Motivational technique

Manchester City may have the riches, but why would any of the world's top players want to join them?

Now that our best-known footballers are immersed in celebrity culture, with its attendant personal managers, press spokesmen and image consultants, they keep wanting to tell us how they feel. The players signed by Manchester City seem especially prone to baring their emotions. Earlier this summer, Gareth Barry explained his decision to leave Aston Villa by way of an open letter to the club's supporters in a local paper. Carlos Tevez has insisted that he opted to move across Manchester because he didn't feel wanted at United, the £150,000 a week being offered by City had nothing do with his choice. Then it was the turn of a player City failed to tempt.

John Terry apparently spent a month agonising over whether to stay with Chelsea or move to City who were offering a weekly wage of £200,000. Terry made no public comment about the choice facing him, quite possibly because he was too choked up with the emotion of it all. Frank Lampard, however, offered some insight into the dilemma facing his teammate, telling the Times: "When you're a successful player this kind of thing is going to happen and then you have to make a decision. John's a very honourable man and it doesn't come down to money and things like that."

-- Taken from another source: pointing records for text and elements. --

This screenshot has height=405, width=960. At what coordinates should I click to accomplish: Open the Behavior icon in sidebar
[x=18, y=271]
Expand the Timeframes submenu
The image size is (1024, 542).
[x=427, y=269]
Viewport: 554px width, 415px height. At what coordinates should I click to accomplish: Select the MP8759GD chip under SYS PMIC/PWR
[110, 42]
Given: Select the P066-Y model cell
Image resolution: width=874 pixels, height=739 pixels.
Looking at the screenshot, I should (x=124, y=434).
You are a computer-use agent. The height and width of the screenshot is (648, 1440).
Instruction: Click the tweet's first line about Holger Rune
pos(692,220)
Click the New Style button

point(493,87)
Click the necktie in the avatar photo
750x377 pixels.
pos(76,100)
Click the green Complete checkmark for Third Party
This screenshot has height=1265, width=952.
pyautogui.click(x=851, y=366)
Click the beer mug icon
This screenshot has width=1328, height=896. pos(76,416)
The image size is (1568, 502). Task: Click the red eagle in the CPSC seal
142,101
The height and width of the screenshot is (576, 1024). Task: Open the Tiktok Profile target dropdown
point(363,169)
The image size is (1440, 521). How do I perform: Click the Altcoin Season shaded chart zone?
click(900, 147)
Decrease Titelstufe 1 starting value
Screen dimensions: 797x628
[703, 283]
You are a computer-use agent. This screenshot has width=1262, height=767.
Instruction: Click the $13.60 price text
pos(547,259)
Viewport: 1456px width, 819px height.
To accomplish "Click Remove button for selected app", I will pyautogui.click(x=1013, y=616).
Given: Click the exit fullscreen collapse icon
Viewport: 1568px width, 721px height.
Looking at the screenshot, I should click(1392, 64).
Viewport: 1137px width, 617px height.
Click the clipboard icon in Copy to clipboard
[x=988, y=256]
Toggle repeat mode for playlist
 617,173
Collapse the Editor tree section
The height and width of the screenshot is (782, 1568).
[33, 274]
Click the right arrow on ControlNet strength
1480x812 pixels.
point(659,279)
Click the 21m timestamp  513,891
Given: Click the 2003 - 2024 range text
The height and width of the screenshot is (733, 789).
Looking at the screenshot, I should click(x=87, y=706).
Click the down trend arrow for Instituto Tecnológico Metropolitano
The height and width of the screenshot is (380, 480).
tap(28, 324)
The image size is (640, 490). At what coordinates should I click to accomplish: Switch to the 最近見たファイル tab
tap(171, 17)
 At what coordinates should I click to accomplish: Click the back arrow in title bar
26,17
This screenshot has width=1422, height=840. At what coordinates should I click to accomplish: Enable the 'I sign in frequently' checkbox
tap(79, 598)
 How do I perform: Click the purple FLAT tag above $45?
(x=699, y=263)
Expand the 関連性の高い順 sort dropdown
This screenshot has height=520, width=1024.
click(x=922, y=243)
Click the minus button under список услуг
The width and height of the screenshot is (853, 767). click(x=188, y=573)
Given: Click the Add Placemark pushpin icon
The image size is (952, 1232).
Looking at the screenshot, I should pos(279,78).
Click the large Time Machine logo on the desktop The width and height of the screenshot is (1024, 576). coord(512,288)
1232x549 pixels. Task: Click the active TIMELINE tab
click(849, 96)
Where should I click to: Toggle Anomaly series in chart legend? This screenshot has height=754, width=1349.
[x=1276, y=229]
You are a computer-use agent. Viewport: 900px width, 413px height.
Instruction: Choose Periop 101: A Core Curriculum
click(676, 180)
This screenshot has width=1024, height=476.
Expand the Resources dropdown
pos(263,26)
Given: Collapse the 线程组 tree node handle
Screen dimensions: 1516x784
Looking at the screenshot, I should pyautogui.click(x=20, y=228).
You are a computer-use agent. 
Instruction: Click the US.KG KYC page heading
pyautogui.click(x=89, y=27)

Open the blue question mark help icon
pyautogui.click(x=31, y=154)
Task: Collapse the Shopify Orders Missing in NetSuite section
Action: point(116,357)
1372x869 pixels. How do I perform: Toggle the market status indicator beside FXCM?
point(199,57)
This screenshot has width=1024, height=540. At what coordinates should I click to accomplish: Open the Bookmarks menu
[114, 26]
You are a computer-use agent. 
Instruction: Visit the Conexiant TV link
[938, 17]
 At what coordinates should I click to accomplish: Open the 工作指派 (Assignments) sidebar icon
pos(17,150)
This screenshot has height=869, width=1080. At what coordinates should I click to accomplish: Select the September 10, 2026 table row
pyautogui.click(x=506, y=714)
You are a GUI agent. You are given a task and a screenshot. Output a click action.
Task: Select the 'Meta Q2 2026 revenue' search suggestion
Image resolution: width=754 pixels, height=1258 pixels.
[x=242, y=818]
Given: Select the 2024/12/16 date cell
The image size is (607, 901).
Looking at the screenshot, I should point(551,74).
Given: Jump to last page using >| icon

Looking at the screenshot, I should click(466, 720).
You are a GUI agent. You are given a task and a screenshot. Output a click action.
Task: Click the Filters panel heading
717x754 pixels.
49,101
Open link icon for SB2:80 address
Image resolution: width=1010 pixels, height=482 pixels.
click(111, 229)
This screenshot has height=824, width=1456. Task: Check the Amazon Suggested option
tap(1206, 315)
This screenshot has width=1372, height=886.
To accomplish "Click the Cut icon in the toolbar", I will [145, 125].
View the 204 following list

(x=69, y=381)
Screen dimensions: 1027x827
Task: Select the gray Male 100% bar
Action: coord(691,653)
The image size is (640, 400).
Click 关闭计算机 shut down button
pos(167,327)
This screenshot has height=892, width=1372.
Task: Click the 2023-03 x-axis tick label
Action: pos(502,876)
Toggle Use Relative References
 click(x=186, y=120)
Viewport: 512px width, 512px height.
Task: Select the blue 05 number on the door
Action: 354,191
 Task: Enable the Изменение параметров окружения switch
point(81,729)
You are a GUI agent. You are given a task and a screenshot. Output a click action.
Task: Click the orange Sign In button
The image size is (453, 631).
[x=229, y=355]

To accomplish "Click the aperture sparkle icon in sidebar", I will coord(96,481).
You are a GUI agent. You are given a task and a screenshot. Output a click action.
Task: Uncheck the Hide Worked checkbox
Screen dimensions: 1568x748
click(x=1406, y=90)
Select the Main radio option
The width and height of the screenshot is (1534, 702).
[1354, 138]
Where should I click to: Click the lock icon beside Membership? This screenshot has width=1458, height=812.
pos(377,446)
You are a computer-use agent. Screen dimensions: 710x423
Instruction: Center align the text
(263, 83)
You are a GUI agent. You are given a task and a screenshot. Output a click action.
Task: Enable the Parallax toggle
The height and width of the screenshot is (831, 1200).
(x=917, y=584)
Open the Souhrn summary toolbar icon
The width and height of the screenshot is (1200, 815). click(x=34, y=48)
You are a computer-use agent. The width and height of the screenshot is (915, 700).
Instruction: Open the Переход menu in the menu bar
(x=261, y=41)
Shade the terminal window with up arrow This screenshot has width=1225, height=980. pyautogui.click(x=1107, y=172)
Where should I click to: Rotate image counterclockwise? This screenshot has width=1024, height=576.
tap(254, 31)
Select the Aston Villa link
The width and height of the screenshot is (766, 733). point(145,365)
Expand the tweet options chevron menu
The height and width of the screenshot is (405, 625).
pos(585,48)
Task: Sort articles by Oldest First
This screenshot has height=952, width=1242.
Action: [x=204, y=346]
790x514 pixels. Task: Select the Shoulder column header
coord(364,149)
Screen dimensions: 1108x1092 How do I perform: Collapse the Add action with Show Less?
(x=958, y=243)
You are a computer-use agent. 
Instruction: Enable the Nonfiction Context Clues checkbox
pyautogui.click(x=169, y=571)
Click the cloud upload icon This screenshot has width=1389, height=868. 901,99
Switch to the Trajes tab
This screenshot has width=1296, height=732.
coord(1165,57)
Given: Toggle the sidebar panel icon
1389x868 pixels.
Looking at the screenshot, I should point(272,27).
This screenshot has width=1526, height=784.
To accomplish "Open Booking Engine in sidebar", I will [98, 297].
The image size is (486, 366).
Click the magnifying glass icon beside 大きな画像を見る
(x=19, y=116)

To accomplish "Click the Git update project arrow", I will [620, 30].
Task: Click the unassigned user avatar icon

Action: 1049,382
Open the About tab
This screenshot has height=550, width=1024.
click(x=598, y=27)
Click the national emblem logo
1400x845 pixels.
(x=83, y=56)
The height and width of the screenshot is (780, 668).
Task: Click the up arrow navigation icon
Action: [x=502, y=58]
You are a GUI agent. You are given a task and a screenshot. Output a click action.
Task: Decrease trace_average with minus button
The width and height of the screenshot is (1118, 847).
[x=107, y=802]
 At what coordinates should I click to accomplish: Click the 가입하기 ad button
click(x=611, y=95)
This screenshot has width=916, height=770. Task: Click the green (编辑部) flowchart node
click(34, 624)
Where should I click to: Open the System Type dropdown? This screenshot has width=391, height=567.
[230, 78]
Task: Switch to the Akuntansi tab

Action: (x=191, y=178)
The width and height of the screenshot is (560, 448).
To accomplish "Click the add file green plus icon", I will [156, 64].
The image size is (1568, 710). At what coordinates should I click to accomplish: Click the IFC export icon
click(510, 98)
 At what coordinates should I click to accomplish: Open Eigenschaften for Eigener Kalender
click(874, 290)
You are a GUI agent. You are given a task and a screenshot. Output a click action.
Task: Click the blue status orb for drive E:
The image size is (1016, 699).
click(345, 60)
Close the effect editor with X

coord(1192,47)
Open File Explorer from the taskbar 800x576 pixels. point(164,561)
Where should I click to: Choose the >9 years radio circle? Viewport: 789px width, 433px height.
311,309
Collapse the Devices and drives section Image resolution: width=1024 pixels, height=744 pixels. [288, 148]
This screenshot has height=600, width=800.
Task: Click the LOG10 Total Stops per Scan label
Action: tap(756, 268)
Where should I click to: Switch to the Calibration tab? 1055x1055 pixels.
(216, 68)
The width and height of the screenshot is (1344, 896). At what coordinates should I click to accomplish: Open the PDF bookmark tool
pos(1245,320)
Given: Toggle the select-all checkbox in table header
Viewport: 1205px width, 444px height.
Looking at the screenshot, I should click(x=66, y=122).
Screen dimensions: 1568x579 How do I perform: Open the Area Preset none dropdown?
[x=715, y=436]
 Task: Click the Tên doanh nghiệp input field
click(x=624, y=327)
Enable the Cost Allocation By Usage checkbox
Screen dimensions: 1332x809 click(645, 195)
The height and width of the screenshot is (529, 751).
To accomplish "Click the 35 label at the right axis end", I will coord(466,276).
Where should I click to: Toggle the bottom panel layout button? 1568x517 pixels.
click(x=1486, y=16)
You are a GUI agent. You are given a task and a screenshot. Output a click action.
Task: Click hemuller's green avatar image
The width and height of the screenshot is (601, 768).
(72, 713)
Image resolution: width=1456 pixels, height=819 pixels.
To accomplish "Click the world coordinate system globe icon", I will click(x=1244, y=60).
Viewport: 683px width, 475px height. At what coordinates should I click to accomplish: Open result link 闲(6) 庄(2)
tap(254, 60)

Of course, any player with a club who won the FA Cup and were runners-up in their domestic league and semi-finalists in the top European club competition would be tempted to join a team who had just finished tenth. It's the challenge. Finally, at the end of July, Terry declared that there was "never a possibility" of his moving to City and that Roman Abramovich himself had told him how important he was to the club: "It's unbelievable to sit down there and listen to it from the owner himself. You can't put a price on things like that." But you could have a go.

Terry will now be opening talks about an improved contract that will take him from £125,000 a week to £150,000. That's considerably less than he would have got at City but perhaps his family can take in lodgers. The pattern is strikingly similar to Frank Lampard's dalliance with Inter last summer, which the press were alerted to by the player's agent having an Italian phrasebook clamped under his arm whenever he was seen in public. Frank touched on this, in terms possibly borrowed from a romantic novel, in his chat with the Times: "I had an option to leave last summer, to go with a manager who I love, but it came at a time in my life that, maybe, just wasn't right. But the situation made me think an awful lot." While he was cogitating, Lampard also signed an improved contract. Of course, Chelsea fans will be delighted that both players opted to stay but for the top wage earners in football, "loyalty" is just another commodity. Not that players should be blamed for taking whatever is offered to them.

The website Popbitch once ran a survey to find the most ridiculous backstage "rider" asked for by a celebrity. By common consent Maria Carey, notorious for making outrageous demands, was the winner with a request for "some cute puppies" to be distributed around her scented candle-filled dressing room, where they would presumably be expected to gambol engagingly rather than crouch in the corners cocking their legs. In such circumstances, you wonder who looks more ridiculous – the person making the demands or the people who cave in to them. Which brings us to Samuel Eto'o's dalliance with Man City in early July. City were said to have offered Eto'o £250,000 as a basic weekly salary, which would make him the highest-paid player in the world. The club even trumpeted their pursuit of the player as "a coup" as though they had artfully negotiated a cut-price deal. Eto'o had surely asked for an absurd weekly wage in the expectation that City would refuse to pay it – which would saved him the bother of having to turn out for a team who can't hope to be in the Champions League for at least a year.

The Eto'o negotiations serve as the best example yet of the Manchester City paradox. Their new owners want to barge into the top four as soon possible via lavish spending. But any big-name players who agree to come will be doing so entirely for the money, an attitude which is likely to prevent the reshaped team developing the unity and purpose they will need to match up to the current top four. If Mark Hughes's half-time talks are disrupted by players treading on fluffy kittens, City will only have themselves to blame.